**TASK TO COMPLETE**. Reproduce every one of the following rows word for word, without changing anything.
++++ DATA PROVIDED ++++
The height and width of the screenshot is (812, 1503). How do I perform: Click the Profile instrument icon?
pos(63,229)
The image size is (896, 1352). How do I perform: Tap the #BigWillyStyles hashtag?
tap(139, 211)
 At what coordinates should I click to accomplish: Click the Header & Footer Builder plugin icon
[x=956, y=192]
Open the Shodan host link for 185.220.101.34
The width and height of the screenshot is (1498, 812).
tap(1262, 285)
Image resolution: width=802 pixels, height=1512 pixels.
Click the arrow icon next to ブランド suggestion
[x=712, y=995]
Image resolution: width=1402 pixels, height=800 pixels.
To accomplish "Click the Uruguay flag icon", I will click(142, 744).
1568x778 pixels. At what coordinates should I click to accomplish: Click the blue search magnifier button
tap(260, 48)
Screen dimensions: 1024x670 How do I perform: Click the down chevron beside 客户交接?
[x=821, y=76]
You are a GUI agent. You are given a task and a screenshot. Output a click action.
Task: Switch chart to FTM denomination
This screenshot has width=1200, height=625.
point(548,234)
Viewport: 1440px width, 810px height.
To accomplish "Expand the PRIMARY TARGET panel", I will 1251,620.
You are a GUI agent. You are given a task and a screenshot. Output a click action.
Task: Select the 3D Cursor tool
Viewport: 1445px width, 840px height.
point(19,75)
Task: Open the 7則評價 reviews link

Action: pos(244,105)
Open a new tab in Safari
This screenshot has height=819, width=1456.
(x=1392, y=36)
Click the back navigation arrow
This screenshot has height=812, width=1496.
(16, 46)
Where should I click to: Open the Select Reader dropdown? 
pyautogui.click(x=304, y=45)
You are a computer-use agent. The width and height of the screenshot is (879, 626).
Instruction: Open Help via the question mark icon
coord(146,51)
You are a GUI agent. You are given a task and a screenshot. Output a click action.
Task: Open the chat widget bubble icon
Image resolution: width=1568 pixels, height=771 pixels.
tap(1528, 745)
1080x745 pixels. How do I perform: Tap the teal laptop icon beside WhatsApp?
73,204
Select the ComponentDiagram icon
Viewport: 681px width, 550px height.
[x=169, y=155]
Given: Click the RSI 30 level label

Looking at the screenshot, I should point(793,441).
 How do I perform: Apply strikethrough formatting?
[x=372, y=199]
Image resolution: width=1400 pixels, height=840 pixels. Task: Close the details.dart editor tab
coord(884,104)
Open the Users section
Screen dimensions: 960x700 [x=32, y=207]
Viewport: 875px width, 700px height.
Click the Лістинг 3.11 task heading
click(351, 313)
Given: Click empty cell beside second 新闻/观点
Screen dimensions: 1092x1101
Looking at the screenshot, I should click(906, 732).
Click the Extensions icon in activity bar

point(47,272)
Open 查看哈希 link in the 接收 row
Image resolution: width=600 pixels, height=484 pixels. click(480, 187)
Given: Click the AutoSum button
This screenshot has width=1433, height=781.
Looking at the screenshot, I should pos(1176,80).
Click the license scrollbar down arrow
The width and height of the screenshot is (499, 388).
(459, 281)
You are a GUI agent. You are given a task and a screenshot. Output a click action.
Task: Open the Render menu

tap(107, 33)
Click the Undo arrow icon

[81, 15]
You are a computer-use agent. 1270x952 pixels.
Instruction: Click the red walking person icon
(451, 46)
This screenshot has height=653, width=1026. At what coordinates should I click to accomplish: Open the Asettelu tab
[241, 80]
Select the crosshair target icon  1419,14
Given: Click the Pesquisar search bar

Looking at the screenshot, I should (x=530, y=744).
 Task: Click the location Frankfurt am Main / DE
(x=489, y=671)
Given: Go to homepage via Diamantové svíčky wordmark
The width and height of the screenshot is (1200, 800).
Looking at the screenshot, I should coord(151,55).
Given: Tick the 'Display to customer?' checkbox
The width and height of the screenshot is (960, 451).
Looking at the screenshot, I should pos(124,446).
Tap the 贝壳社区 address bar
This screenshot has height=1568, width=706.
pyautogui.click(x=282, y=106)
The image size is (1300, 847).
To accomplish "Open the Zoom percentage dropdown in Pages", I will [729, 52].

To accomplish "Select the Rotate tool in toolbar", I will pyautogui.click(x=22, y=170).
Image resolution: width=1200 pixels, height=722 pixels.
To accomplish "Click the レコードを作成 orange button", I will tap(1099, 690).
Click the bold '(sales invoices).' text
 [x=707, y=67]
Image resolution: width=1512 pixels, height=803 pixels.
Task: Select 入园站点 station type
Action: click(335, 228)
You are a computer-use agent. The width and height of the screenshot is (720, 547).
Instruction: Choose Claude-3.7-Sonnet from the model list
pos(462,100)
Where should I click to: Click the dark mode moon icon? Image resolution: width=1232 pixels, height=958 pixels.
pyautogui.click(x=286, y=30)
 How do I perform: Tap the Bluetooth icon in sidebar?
++++
**RESPONSE TO THIS EXERCISE**.
The height and width of the screenshot is (812, 1503). How do I perform: Click the Profile instrument icon?
pos(63,229)
The image size is (896, 1352). How do I perform: Tap the #BigWillyStyles hashtag?
tap(139, 211)
 At what coordinates should I click to accomplish: Click the Header & Footer Builder plugin icon
[x=956, y=192]
Open the Shodan host link for 185.220.101.34
The width and height of the screenshot is (1498, 812).
tap(1262, 285)
Image resolution: width=802 pixels, height=1512 pixels.
Click the arrow icon next to ブランド suggestion
[x=712, y=995]
Image resolution: width=1402 pixels, height=800 pixels.
To accomplish "Click the Uruguay flag icon", I will click(142, 744).
1568x778 pixels. At what coordinates should I click to accomplish: Click the blue search magnifier button
tap(260, 48)
Screen dimensions: 1024x670 How do I perform: Click the down chevron beside 客户交接?
[x=821, y=76]
You are a GUI agent. You are given a task and a screenshot. Output a click action.
Task: Switch chart to FTM denomination
This screenshot has width=1200, height=625.
point(548,234)
Viewport: 1440px width, 810px height.
To accomplish "Expand the PRIMARY TARGET panel", I will 1251,620.
You are a GUI agent. You are given a task and a screenshot. Output a click action.
Task: Select the 3D Cursor tool
Viewport: 1445px width, 840px height.
point(19,75)
Task: Open the 7則評價 reviews link

Action: pos(244,105)
Open a new tab in Safari
This screenshot has height=819, width=1456.
(x=1392, y=36)
Click the back navigation arrow
This screenshot has height=812, width=1496.
(16, 46)
Where should I click to: Open the Select Reader dropdown? 
pyautogui.click(x=304, y=45)
You are a computer-use agent. The width and height of the screenshot is (879, 626).
Instruction: Open Help via the question mark icon
coord(146,51)
You are a GUI agent. You are given a task and a screenshot. Output a click action.
Task: Open the chat widget bubble icon
Image resolution: width=1568 pixels, height=771 pixels.
tap(1528, 745)
1080x745 pixels. How do I perform: Tap the teal laptop icon beside WhatsApp?
73,204
Select the ComponentDiagram icon
Viewport: 681px width, 550px height.
[x=169, y=155]
Given: Click the RSI 30 level label

Looking at the screenshot, I should point(793,441).
 How do I perform: Apply strikethrough formatting?
[x=372, y=199]
Image resolution: width=1400 pixels, height=840 pixels. Task: Close the details.dart editor tab
coord(884,104)
Open the Users section
Screen dimensions: 960x700 [x=32, y=207]
Viewport: 875px width, 700px height.
Click the Лістинг 3.11 task heading
click(351, 313)
Given: Click empty cell beside second 新闻/观点
Screen dimensions: 1092x1101
Looking at the screenshot, I should click(906, 732).
Click the Extensions icon in activity bar

point(47,272)
Open 查看哈希 link in the 接收 row
Image resolution: width=600 pixels, height=484 pixels. click(480, 187)
Given: Click the AutoSum button
This screenshot has width=1433, height=781.
Looking at the screenshot, I should pos(1176,80).
Click the license scrollbar down arrow
The width and height of the screenshot is (499, 388).
(459, 281)
You are a GUI agent. You are given a task and a screenshot. Output a click action.
Task: Open the Render menu

tap(107, 33)
Click the Undo arrow icon

[81, 15]
You are a computer-use agent. 1270x952 pixels.
Instruction: Click the red walking person icon
(451, 46)
This screenshot has height=653, width=1026. At what coordinates should I click to accomplish: Open the Asettelu tab
[241, 80]
Select the crosshair target icon  1419,14
Given: Click the Pesquisar search bar

Looking at the screenshot, I should (x=530, y=744).
 Task: Click the location Frankfurt am Main / DE
(x=489, y=671)
Given: Go to homepage via Diamantové svíčky wordmark
The width and height of the screenshot is (1200, 800).
Looking at the screenshot, I should coord(151,55).
Given: Tick the 'Display to customer?' checkbox
The width and height of the screenshot is (960, 451).
Looking at the screenshot, I should pos(124,446).
Tap the 贝壳社区 address bar
This screenshot has height=1568, width=706.
pyautogui.click(x=282, y=106)
The image size is (1300, 847).
To accomplish "Open the Zoom percentage dropdown in Pages", I will [729, 52].

To accomplish "Select the Rotate tool in toolbar", I will pyautogui.click(x=22, y=170).
Image resolution: width=1200 pixels, height=722 pixels.
To accomplish "Click the レコードを作成 orange button", I will tap(1099, 690).
Click the bold '(sales invoices).' text
 [x=707, y=67]
Image resolution: width=1512 pixels, height=803 pixels.
Task: Select 入园站点 station type
Action: click(335, 228)
You are a computer-use agent. The width and height of the screenshot is (720, 547).
Instruction: Choose Claude-3.7-Sonnet from the model list
pos(462,100)
Where should I click to: Click the dark mode moon icon? Image resolution: width=1232 pixels, height=958 pixels.
pyautogui.click(x=286, y=30)
 How do I perform: Tap the Bluetooth icon in sidebar?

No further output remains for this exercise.